- SELECTED PASSAGE

The embodiments of the invention in which an exclusive property or privilege is claimed are defined as follows:
1. A method for performing speech detection, the method comprising:
receiving a sound signal;
determining if the energy value of the received sound signal is above a threshold energy value; and
if the energy level of the received signal is above the threshold energy value, determining a predictive signal of the received signal, subtracting the predictive signal from the received signal, and determining if the result of the subtraction indicates the presence of speech,
if it is determined that no presence of speech is indicated, modifying the threshold energy value based on the energy level of the present received signal; and
if it is determined that the presence of speech is indicated, sending the received signal to a speech recognition engine.
2. The method of claim 1, wherein determining if the energy level of the received signal is above the threshold energy value comprises determining if one or more distances between peaks of the result of the subtraction are within a threshold frequency range.
3. The method of claim 1, wherein sending the received signal to a speech recognition engine further comprises generating a control system command for controlling one or more system components.
4. The method of claim 3, wherein the system components are vehicle system components.
5. A computer program product for performing speech detection, the product performing the method comprising:
receiving a sound signal;
determining if the energy value of the received sound signal is above a threshold energy value; and
if the energy level of the received signal is above the threshold energy value, determining a predictive signal of the received signal, subtracting the predictive signal from the received signal, and determining if the result of the subtraction indicates the presence of speech,
if it is determined that no presence of speech is indicated, modifying the threshold energy value based on the energy level of the present received signal; and
if it is determined that the presence of speech is indicated, sending the received signal to a speech recognition engine.
6. The product of claim 5, wherein determining if the energy level of the received signal is above the threshold energy value comprises determining if one or more distances between peaks of the result of the subtraction are within a threshold frequency range.
7. The product of claim 5, wherein sending the received signal to a speech recognition engine further comprises generating a control system command for controlling one or more system components.
8. The product of claim 7, wherein the system components are vehicle system components.
9. A method for performing speech detection, the method comprising:
(i) receiving a sound signal;
(ii) determining if the energy value of the received sound signal is above a threshold energy value;
(iii) if the energy level of the received signal is above the threshold energy value, determining a predictive signal of the received signal, subtracting the predictive signal from the received signal, and determining if the result of the subtraction indicates the presence of speech,
if it is determined that no presence of speech is indicated, modifying the threshold energy value based on the energy level of the present received signal and returning to ii; and
if it is determined that the presence of speech is indicated, sending the received signal to a speech recognition engine and returning to iii; and
(iv) if the energy level of the received signal is not above the threshold energy value, return to ii.
10. The method of claim 9, wherein determining of iii comprises determining if one or more distances between peaks of the result of the subtraction are within a threshold frequency range.
11. The method of claim 9, wherein sending the received signal to a speech recognition engine further comprises generating a control system command for controlling one or more system components.
12. The method of claim 11, wherein the system components are vehicle system components.

- REQUEST
In the speech detection claims, what is done to the threshold energy value when no presence of speech is indicated? The material after this point is separate from the speech detection claims.

- MATERIAL

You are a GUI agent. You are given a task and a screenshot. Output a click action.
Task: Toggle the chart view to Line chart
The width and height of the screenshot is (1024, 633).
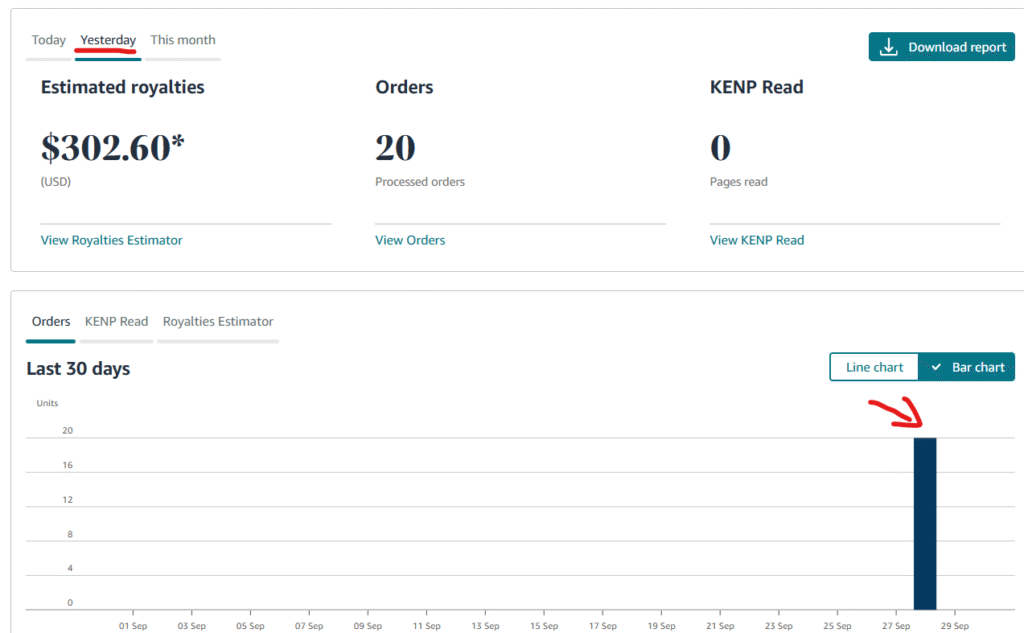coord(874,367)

- WRITTEN REPLY
It is modified based on the energy level of the present received signal.